TASK ITEM –
Keep to the lines from the one with "1456x819 pixels. Task: Toggle" through the end of the data, and write them out exactly.
___ SUPPLIED ENTRIES
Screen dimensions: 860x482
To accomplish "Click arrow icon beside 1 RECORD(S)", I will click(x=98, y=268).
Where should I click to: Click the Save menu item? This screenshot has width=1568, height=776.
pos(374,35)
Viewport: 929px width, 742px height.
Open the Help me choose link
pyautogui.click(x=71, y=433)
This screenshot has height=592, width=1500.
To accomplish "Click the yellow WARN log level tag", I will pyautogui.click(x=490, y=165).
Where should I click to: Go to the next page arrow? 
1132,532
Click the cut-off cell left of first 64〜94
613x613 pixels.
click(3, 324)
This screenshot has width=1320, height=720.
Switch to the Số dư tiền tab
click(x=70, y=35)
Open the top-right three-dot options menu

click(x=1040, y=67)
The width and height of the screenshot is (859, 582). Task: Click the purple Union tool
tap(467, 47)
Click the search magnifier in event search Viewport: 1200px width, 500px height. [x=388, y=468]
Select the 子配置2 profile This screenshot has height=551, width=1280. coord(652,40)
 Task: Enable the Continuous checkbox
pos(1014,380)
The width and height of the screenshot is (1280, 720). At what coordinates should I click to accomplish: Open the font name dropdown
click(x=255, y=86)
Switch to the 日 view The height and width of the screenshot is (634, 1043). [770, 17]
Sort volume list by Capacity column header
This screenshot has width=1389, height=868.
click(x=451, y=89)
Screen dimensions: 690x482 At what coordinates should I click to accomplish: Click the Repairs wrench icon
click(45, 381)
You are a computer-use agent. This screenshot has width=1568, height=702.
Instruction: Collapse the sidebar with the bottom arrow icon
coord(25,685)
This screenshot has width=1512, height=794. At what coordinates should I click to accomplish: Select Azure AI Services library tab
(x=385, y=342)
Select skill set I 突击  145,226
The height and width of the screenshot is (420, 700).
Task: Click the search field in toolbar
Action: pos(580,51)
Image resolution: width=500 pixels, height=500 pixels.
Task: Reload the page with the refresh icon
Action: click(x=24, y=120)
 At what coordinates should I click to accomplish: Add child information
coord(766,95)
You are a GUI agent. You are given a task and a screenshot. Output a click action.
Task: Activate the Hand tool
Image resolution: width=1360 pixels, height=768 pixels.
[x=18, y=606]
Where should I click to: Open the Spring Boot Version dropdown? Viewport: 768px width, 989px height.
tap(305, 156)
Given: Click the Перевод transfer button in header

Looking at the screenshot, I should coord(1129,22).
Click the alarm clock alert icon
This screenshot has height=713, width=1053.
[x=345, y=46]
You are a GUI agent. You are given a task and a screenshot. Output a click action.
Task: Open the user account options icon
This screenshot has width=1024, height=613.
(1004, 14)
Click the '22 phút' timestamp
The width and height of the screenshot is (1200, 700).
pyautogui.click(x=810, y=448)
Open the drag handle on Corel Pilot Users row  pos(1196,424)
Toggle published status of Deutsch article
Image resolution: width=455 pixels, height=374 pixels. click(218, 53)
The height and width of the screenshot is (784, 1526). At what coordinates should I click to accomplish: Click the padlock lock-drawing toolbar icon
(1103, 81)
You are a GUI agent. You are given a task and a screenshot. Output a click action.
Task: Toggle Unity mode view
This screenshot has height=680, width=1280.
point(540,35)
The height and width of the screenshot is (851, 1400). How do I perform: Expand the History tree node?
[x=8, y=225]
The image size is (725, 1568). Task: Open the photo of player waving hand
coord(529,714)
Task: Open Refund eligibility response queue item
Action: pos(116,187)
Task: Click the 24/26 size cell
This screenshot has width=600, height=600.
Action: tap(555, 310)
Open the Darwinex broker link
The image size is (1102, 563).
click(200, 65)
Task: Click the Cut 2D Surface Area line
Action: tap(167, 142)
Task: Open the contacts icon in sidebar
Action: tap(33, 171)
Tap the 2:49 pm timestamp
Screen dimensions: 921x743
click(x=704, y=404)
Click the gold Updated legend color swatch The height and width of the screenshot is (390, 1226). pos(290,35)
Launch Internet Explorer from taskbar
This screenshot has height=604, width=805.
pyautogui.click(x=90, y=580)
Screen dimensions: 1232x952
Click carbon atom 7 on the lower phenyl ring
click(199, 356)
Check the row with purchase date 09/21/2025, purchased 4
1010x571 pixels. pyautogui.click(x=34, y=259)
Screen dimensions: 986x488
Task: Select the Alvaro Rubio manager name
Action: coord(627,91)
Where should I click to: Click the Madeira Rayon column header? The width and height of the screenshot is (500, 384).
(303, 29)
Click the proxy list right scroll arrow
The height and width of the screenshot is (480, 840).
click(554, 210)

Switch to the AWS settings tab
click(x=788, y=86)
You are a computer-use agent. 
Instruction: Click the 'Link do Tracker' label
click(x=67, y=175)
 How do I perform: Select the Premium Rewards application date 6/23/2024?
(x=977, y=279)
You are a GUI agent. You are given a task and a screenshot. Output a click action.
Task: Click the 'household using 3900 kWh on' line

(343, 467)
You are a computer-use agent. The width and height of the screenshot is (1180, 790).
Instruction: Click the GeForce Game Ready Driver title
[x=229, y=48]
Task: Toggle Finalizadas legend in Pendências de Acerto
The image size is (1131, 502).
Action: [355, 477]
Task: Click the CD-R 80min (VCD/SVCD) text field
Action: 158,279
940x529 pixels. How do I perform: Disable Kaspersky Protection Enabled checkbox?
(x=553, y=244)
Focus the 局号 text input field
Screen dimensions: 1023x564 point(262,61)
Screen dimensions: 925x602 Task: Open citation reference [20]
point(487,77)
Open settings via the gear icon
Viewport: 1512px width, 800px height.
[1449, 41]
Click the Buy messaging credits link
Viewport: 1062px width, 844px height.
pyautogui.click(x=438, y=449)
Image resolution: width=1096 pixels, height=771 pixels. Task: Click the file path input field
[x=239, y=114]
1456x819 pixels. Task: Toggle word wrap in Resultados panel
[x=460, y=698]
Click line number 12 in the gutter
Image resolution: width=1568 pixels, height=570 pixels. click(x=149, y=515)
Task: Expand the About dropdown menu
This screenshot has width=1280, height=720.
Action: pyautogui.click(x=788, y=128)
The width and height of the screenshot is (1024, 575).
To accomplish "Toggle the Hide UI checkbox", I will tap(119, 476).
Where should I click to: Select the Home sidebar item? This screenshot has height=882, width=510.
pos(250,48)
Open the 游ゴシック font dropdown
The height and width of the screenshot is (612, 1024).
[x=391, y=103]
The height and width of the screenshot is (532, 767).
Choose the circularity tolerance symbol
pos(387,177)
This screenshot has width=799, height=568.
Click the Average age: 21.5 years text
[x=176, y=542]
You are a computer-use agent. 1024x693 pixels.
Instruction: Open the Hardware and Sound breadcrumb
______
WORKED SOLUTION –
1456x819 pixels. Task: Toggle word wrap in Resultados panel
[x=460, y=698]
Click line number 12 in the gutter
Image resolution: width=1568 pixels, height=570 pixels. click(x=149, y=515)
Task: Expand the About dropdown menu
This screenshot has width=1280, height=720.
Action: pyautogui.click(x=788, y=128)
The width and height of the screenshot is (1024, 575).
To accomplish "Toggle the Hide UI checkbox", I will tap(119, 476).
Where should I click to: Select the Home sidebar item? This screenshot has height=882, width=510.
pos(250,48)
Open the 游ゴシック font dropdown
The height and width of the screenshot is (612, 1024).
[x=391, y=103]
The height and width of the screenshot is (532, 767).
Choose the circularity tolerance symbol
pos(387,177)
This screenshot has width=799, height=568.
Click the Average age: 21.5 years text
[x=176, y=542]
You are a computer-use agent. 1024x693 pixels.
Instruction: Open the Hardware and Sound breadcrumb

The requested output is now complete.